[Taxacom] Rational holophyly and ideological extinction

Richard Zander Richard.Zander at mobot.org
Tue Mar 17 08:59:47 CDT 2009

Curtis Clark has cogent arguments. My replies follow snips of his

Curtis wrote: 1. First, ancestors. There are organisms alive today that
are ancestors of other living organisms but the cases where the ancestor
is generally considered to be of a separate species from the descendant
are extremely rare.

It is uncommon for sister-group relationships of species to be well
supported in detail (general clustering of species is well supported) as
an advance or new knowledge over what is obvious from omnispection,
although gene trees may be quite detailed. Molecular trees demonstrate
only genetic continuity, not necessarily speciation events unless one
invokes uniform gradualist speciation and the biological species
concept, in which case anagenetic change in both sister groups then
generate different species.
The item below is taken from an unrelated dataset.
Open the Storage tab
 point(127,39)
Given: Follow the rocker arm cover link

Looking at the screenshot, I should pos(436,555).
Second, molecular paraphyly of species is
not extremely rare since many cladograms in the literature with lots of
exemplars of the same species demonstrate ancestor-descendant
relationships. This goes for higher taxa as well, of course, but
knowledge is presently somewhat limited by the general lack of multiple
exemplars of the same taxon in any one study.

2. Second, it is well-established that some species are ancestors of
other species. If one assumes that species are real, this has some
evolutionary meaning (if species are not real, it's religion), but it is
not possible to interpret all of evolutionary history as a nested set of
peripatric speciations.

Reply: One of the points I commonly make on Taxacom is that given the
data we have, including that of DNA, we cannot resolve many sister-group
relationships reliably and it is even more difficult to resolve
ancestor-descendant relationships though many are obvious as
paraphyletic-autophyletic pairs. We must be satisfied with partial
cladograms and partial taxon trees. Resolution itself is not support, as
is well known, since totally random data sets commonly produce well
resolved parsimony trees. I think that eliminating ancestor-descendant
relationships from classification when they are known or are well
supported as paraphyly-autophyly relationships is no solution. 
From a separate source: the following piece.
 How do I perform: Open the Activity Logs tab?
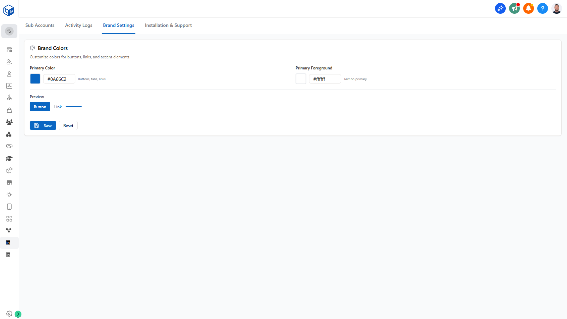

3. Third, it is generally impossible to say with any certainty that any
given fossil is the ancestor of an organism alive today (although it is
quite credible to say that it is a relative).
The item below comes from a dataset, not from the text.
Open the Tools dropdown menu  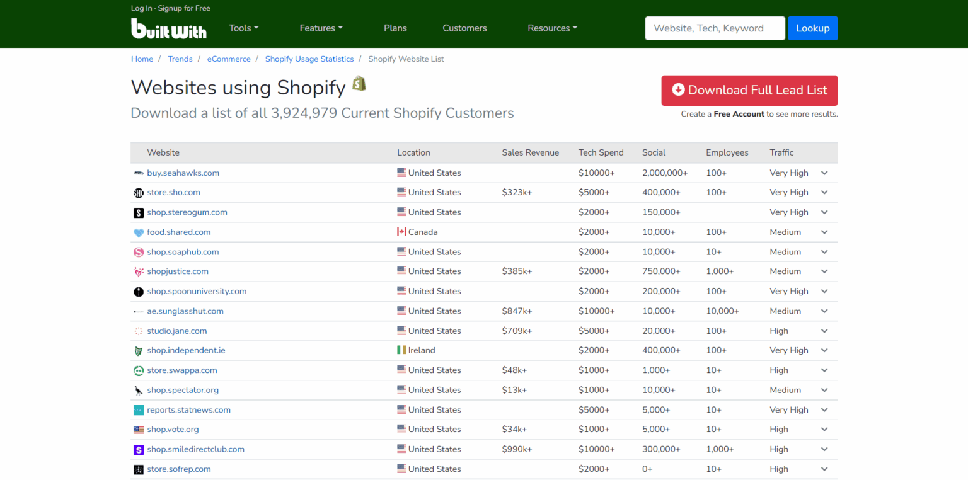click(244, 28)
Reply: This seems a quibble. Of course fossils may represent extinct
lines. One can say that dinosaurs are the ancestors of birds but cannot
say that Tyranosaurus is the ancestor of anything alive today. I think
that it is okay to say that a paraphyletic species (e.g. brown bear) is
the ancestor of its autophyletic descendant (polar bear) given what we
know even though any given brown bear fossil may not be the ancestor of
anything alive today.

4. Fourth, higher taxa can be ancestral to other higher taxa only if
they are paraphyletic. Ancestor-descendant relationships are thus an
artifact of the way a taxonomist chooses to draw up the taxa. One could
argue that in the case of two lineages, one derived from an ancestral
species and another from one of its peripatric descendants, the former
is irreducibly paraphyletic, but I see that as equivalent to saying that
I am irreducibly paraphyletic: not of much use except as a straw man.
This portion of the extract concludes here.